The scandal’s shock waves have shaken the industry to its core, prompting retroactive punishment and vigorous calls for drastic reforms, to finally address and solve the long-festering problem.
The huge furor has prompted some people to ask about the sexual harassment and exploitation situation in Philippine show business—is it as pervasive and reprehensible here? Veteran show biz observers and insiders’ sad but realistic response: It’s just as bad, if not worse.
How have they come to this cynical conclusion? Experience has taught them that the temptation to exploit eager but clueless newbies in the biz has permeated down to the lower level of the industry.
Here, it isn’t just some powerful and well-connected producers and directors who exploit starlets whenever the opportunity presents itself—even “lowly” workers are on it.
One time, for instance, we learned that a production gofer “merely” assigned to contact talents to inform them of shooting schedules was “popular” with starlets and extras, because he promised them even one-day shooting stints, if they were “nice” to him.
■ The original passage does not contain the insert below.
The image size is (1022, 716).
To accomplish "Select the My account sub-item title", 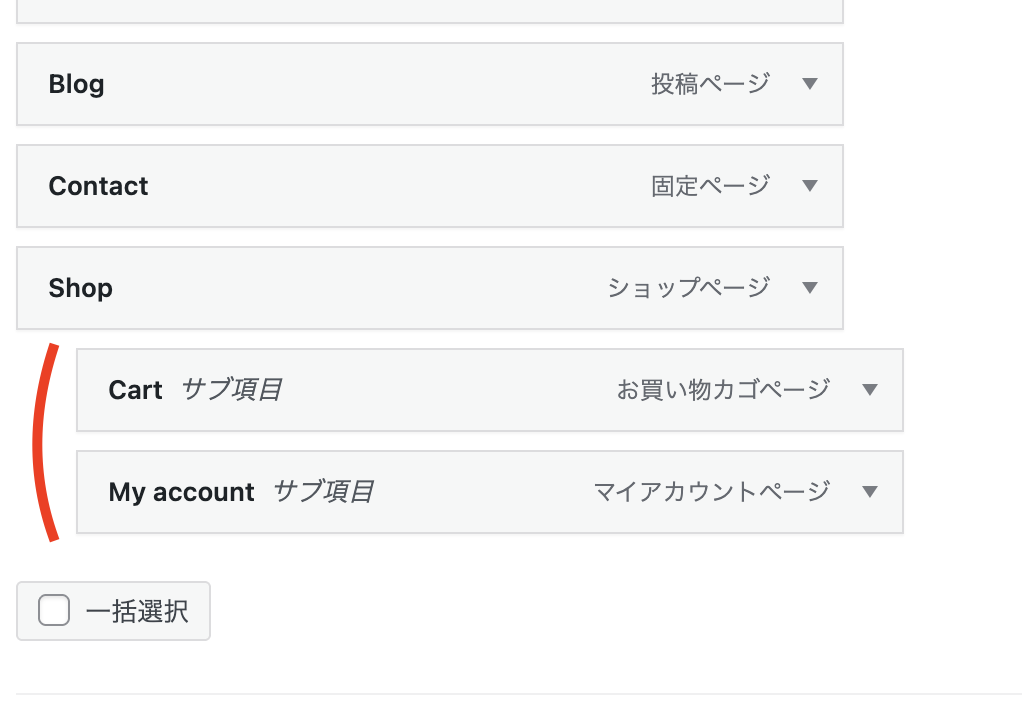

Other “lowly” workers reportedly guilty of exploitation include those who charge a “commission” for recommending cameo players and extras for a project—truly, how “low” can you get?
But the allure of working in show biz is so strong and “promising” that otherwise totally unconnected and faceless talents will agree to onerous terms and conditions, just to be able to get a foot or even a toe in the show biz door. Their “logic” is that, once they get in, through fair means or foul, their “obvious” beauty or talent will interest and excite the “right” people and top decision-makers.
Tragically, however, even after they compromise their values and are “nice” to the small guys—the big guns still don’t know they even exist! Instinctively, the victims of sexual enticement or exploitation on the local scene are female and male, with gay or lesbian “facilitators” in enthusiastic abundance.
Again, many of them are low on the production totem pole, but they promise eager male hopefuls that they will introduce them to the big “pink” decision-makers who will transform them into popular and wealthy stars, practically overnight!
In fact, some male starlets declare that they find it easier to agree to “cooperate” because they’re guys and—“isang paligo lang ’ yan” (it’s easy to wash the guilt away). Also more noticeably evident on the local scene is the so-called “lesbian factor,” with some “lez” producers and directors “helping” some lovely and complaisant ladies go from starlet to star—again, in the wink of an eye.
By no means is this quid pro-quo arrangement the norm in the biz, with many producers and directors fully able to separate their professional work and decisions from their love and “lust” life.
But, when it does transpire, the arrangement turns out to be more successful and effective than the “gay padrino” agreement—for the simple desire that many more guys than gals appear to be ready, willing and able to be—exploited with consent!